In January, the Trump administration announced a new office within the Department of Health and Human Services devoted to religious freedom. The Division of Conscience and Religious Freedom will strengthen the protections for service providers and healthcare professionals who refuse to serve certain people because of moral or religious objections.
What does this all mean for LGBT aging? Emboldening and protecting those who would discriminate against LGBT people will create further barriers for LGBT older adults accessing services from the aging network. Providers in the aging network who receive federal funds, including through Medicare or Medicaid, will no longer need to adhere to nondiscrimination laws and regulations the government sets forth.
A Supreme Court ruling in favor of religious exemptions would create a legal standard in which providers’ religious beliefs would overrule an individual’s right to equal access to services. This is especially significant when it comes to senior housing and long-term care. A 2016 analysis by LeadingAge found that 85 percent of nonprofit continuing-care retirement communities were religiously affiliated.
Medicare and Medicaid
Even before the tax-reform bill was signed in December, many Republicans in Washington were looking ahead to cut Medicare and Medicaid in 2018. The fact that the tax-reform bill is projected to increase the deficit by $1.46 trillion over the next decade, according to the Joint Committee on Taxation, is being used by many Republican legislators as motivation to look to cut costs elsewhere.
Medicare and Medicaid are responsible for providing vital services to millions of Americans, especially for individuals who are older, lower-income or living with chronic health conditions. While Medicaid is traditionally thought of as being based on income, Medicaid is actually the largest payer of long-term care services in the United States. Past attempts to cut Medicaid, proposed as part of the Affordable Care Act repeal, would have forced states to cut benefits, cover fewer people or add restrictions on who qualifies for coverage or on what services would be covered.

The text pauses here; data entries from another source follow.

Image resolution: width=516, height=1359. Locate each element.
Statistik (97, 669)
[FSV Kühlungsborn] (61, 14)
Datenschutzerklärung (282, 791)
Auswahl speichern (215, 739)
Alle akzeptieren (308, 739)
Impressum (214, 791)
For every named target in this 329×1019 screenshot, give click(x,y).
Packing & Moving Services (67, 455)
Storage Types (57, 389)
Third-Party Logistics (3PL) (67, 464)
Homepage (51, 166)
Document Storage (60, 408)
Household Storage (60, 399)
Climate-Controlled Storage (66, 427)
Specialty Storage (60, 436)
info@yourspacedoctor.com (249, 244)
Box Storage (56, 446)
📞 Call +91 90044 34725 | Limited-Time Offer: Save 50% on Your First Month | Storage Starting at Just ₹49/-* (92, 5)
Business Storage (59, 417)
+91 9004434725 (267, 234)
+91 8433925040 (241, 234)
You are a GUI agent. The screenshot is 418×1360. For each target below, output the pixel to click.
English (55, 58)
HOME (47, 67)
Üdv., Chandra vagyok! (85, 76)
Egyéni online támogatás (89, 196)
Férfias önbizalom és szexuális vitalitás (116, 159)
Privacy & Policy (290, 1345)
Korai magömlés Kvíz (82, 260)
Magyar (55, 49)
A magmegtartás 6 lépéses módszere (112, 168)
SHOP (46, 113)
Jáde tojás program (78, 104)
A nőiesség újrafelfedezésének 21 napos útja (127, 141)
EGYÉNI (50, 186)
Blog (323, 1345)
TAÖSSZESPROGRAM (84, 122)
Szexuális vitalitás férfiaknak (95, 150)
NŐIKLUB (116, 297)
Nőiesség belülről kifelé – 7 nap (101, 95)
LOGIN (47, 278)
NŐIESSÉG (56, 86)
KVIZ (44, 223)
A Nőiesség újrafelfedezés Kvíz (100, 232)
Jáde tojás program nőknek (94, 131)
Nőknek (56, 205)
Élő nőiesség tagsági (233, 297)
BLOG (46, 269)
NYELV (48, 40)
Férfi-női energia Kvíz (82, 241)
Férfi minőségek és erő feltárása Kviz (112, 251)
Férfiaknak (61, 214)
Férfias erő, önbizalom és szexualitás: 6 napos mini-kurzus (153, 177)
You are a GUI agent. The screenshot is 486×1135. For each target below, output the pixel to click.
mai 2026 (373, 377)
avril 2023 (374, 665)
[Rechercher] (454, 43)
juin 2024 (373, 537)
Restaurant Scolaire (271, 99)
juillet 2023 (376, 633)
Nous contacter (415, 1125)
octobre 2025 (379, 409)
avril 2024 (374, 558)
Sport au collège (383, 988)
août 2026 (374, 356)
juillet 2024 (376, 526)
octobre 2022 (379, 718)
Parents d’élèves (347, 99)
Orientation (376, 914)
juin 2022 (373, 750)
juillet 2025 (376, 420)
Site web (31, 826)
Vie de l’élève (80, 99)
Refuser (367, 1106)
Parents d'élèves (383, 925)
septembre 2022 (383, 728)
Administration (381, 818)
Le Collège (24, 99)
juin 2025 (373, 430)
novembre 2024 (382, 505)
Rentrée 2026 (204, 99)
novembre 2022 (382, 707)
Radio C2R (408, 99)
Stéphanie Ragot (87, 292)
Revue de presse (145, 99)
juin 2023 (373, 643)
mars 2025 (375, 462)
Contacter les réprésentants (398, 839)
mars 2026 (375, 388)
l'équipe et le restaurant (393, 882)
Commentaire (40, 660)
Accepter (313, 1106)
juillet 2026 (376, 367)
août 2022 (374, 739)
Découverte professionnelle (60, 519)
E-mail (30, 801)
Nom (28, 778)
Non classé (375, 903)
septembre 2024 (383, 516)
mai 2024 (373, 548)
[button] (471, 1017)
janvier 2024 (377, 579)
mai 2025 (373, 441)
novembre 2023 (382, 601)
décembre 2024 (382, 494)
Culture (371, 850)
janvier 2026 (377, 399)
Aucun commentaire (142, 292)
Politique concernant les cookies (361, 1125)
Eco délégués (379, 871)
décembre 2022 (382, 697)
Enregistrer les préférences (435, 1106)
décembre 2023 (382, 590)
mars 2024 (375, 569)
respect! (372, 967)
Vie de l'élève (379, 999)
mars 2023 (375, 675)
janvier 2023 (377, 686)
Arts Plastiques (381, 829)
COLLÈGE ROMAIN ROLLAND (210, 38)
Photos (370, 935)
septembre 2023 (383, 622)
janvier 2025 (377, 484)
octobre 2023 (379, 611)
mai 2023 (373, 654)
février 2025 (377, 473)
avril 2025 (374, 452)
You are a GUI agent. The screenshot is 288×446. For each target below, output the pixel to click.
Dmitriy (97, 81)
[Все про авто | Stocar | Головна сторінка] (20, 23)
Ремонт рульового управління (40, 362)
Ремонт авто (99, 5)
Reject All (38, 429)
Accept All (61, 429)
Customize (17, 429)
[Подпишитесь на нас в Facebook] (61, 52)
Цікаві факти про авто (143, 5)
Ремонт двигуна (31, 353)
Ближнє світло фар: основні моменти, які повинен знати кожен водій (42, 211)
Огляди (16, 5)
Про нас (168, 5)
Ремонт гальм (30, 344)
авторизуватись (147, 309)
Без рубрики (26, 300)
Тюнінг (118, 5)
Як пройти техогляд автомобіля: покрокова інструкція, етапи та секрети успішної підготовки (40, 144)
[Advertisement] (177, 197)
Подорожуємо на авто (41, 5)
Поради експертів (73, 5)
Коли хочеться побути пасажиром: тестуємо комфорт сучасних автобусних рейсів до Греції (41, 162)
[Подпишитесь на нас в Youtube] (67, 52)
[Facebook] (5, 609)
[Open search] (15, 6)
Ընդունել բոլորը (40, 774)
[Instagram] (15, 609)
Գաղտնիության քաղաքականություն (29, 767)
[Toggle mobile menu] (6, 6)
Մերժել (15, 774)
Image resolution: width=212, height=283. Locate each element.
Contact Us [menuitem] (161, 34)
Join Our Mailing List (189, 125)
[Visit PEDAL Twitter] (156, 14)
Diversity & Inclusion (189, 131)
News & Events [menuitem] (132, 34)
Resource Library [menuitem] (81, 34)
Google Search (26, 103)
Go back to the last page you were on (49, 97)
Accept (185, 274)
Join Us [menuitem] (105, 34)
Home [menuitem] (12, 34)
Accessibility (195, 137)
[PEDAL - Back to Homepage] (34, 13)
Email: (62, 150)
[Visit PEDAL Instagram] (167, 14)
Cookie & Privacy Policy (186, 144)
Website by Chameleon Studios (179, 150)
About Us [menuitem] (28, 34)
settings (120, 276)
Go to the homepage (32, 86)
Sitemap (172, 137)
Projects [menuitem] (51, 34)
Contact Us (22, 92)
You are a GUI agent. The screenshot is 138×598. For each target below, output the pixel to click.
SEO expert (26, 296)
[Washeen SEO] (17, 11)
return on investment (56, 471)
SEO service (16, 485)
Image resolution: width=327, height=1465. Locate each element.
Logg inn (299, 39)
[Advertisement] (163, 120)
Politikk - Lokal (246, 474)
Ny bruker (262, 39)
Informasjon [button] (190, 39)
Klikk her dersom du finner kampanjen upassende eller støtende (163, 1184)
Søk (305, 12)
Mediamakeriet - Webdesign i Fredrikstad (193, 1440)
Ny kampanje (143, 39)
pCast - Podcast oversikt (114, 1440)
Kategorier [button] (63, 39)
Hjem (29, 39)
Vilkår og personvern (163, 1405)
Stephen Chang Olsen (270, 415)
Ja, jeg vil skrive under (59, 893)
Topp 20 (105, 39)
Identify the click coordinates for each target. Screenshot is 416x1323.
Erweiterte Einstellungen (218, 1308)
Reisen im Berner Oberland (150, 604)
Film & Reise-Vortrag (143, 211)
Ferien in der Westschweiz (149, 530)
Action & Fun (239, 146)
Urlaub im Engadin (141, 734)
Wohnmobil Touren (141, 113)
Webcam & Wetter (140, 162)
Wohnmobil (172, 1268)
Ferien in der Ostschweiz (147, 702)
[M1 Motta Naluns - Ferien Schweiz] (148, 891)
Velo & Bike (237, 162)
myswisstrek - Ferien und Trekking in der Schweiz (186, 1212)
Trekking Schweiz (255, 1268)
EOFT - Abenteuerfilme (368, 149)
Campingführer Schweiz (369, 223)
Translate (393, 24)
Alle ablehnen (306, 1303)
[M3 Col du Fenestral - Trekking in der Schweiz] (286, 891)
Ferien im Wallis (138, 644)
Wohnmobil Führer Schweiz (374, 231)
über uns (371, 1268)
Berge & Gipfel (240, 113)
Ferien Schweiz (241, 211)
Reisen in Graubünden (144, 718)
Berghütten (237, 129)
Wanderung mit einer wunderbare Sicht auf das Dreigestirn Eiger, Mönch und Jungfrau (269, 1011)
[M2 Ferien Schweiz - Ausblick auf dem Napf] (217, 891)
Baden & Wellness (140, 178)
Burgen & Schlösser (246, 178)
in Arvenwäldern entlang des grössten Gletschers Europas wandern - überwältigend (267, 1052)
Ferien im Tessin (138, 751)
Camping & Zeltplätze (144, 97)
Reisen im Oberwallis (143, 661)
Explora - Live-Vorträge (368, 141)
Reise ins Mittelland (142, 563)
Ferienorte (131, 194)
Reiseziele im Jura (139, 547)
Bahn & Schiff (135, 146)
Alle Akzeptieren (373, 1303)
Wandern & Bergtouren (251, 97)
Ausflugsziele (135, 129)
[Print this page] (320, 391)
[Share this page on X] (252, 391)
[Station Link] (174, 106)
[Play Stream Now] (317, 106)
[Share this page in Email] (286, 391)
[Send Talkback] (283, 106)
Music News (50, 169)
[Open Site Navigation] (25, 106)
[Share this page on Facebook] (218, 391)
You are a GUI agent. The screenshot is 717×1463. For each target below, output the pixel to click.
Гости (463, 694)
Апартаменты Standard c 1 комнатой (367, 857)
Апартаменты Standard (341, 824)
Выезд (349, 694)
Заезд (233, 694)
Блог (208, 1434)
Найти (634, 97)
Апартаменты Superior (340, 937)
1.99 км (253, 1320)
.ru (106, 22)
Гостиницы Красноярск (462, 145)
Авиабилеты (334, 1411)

While no legislation has been proposed yet, many pundits predict legislative action on Medicare and Medicaid will come this year, likely as part of wider efforts at “welfare reform” or “entitlement reform.” Any changes to these programs would most deeply impact members of our society who are already vulnerable and marginalized, including people of color, LGBT individuals, people living with HIV/AIDS, seniors and those living in poverty.
This is an election year, giving voters the opportunity to make their voices heard at the polls. In Pennsylvania, November’s election will include a vote for governor, with incumbent Gov. Tom Wolf running against a yet-to-be-determined Republican challenger. A leadership change in the governor’s office would trigger new appointments in key state offices essential to the care of LGBT older Pennsylvanians, including the Department of Aging, Department of Health and Department of Human Services — offices that have all been mostly LGBT-friendly over the past three years.
The November elections will also include votes for Congressional representation. Pennsylvania U.S. Sen. Bob Casey, who had a perfect score in the Human Rights Campaign’s most recent Equality Index, is running for reelection in a race that is sure to garner national attention.
With many challenges arising this year for LGBT aging, electing candidates whose platforms are LGBT-inclusive and age-friendly is the best way to push back against legislative efforts that would harm LGBT elders.